■ **TUJUAN LATIHAN**
Bisakah Anda mencetak ulang tanpa perubahan satu bagian dari bacaan di bawah, mulai dari kata-kata yang memuat "Ayat di atas dimulai" dan berhenti setelah "keraguan akan datang."?

■ **BACAAN**
Ayat di atas dimulai dengan penetapan keesaan ketuhanan. Tidak ada tuhan selain Dia. Selanjutnya memutuskan bahwa Allah akan menghimpun manusia seluruhnya pada Hari Kiamat dan sesungguhnya hari itu tanpa ada keraguan akan datang.

Mengingat Allah memberitahukan tentang kedatangan hari tersebut maka tanpa ada keraguan dan kebimbangan bahwa hari itu akan datang.

Sebab, Allah Subhanahu wata'ala benar dalam perkataan-Nya dan tidak ada seorang pun yang lebih benar perkataannya daripada Allah.

Hakikat ini dalam ayat tersebut dibentuk dengan gaya bahasa pertanyaan, “Siapakah yang lebih benar perkataan(nya) daripada Allah?”

Kalimat tanya di sini bersifat penetapan. Sedangkan hakikat yang ditetapkan yaitu bahwa tidak ada seorang pun yang lebih benar perkataannya daripada Allah.

Ketika seorang muslim membaca ayat di atas dan mengucapkan kalimat pertanyaan, maka disunnahkan baginya mengucapkan, “Tidak ada seorang pun yang lebih benar perkataannya daripada Allah!”

Allah Subhanahu wata'ala berfirman, “Dan orang yang beriman dan mengerjakan amal kebajikan, kelak akan Kami masukkan ke dalam surga yang mengalir di bawahnya sungai-sungai, mereka kekal di dalamnya selama-lamanya. Dan janji Allah itu benar. Siapakah yang lebih benar perkataannya daripada Allah? (An-Nisaa: 122).

Allah menjanjikan orang-orang mukmin yang bertakwa, yang melakukan amal saleh bahwa Dia akan memasukkan mereka ke dalam surga-surga yang mengalir sungai-sungai di bawahnya, dan menjadikan mereka mendapatkan kenikmatan dalam keadaan abadi selama-lamanya di dalamnya.

■ **DATA YANG DIBERIKAN**
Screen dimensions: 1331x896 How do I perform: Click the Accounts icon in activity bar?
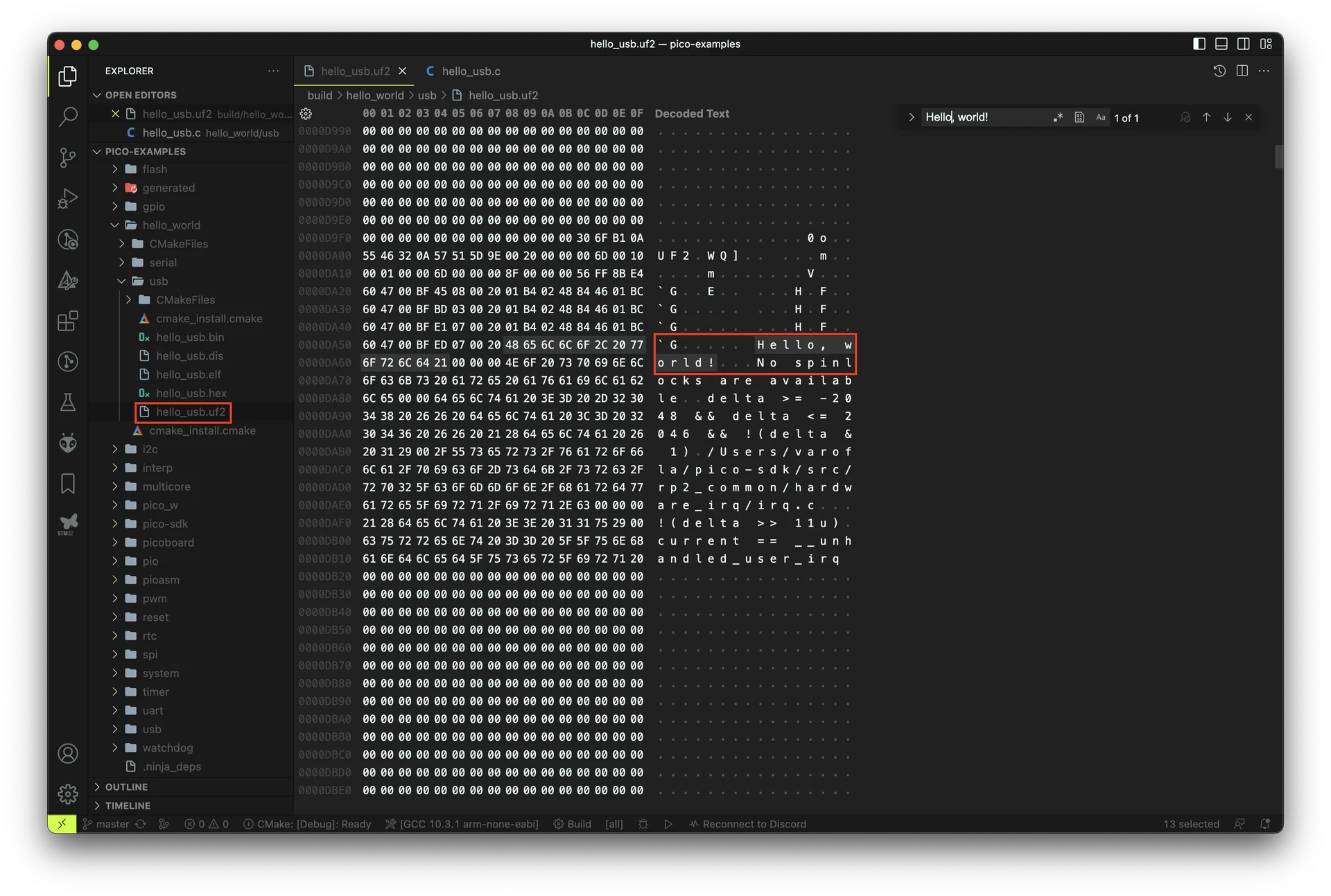(x=67, y=753)
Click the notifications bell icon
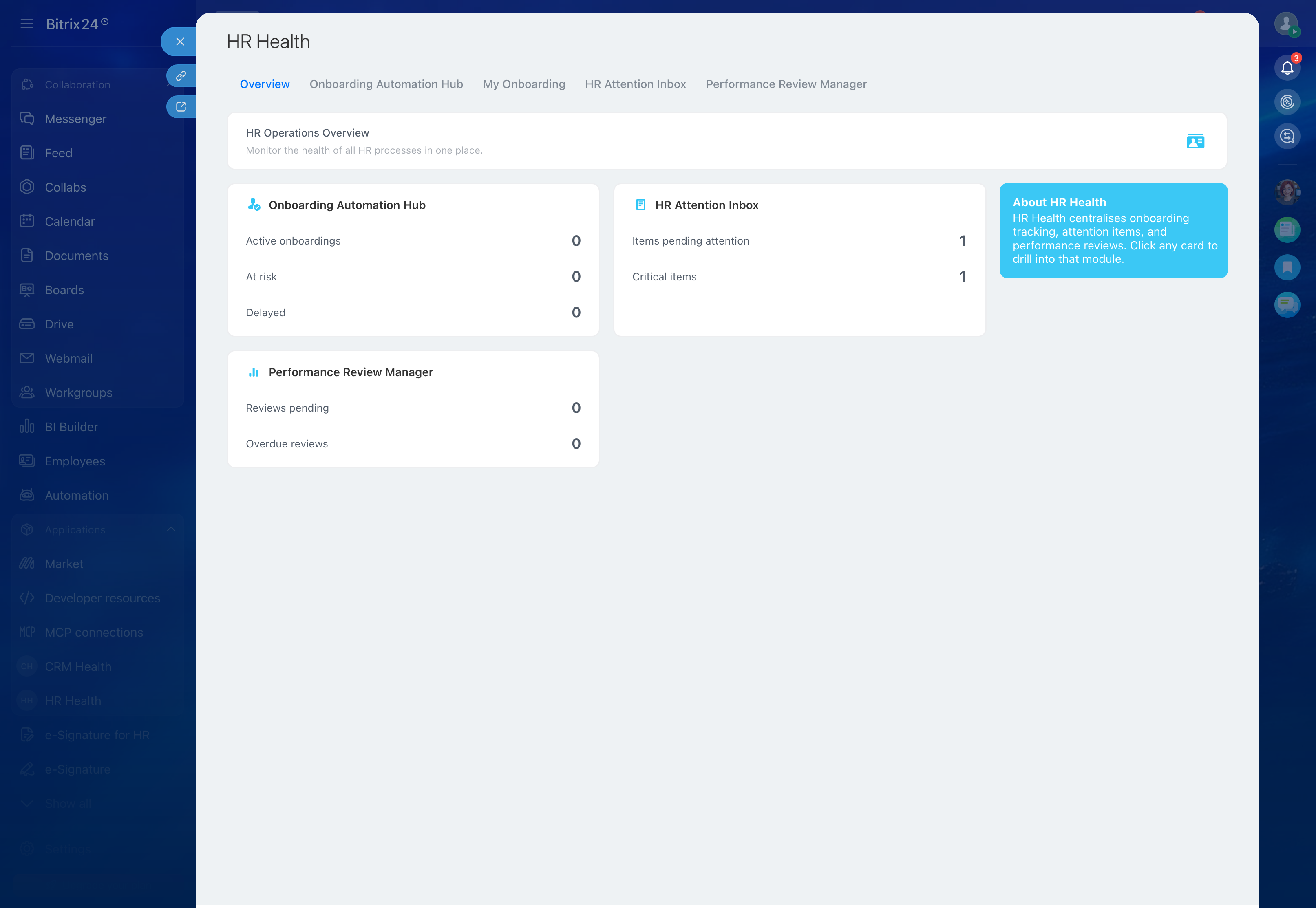1316x908 pixels. tap(1287, 68)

■ **JAWABAN LATIHAN**
Ayat di atas dimulai dengan penetapan keesaan ketuhanan. Tidak ada tuhan selain Dia. Selanjutnya memutuskan bahwa Allah akan menghimpun manusia seluruhnya pada Hari Kiamat dan sesungguhnya hari itu tanpa ada keraguan akan datang.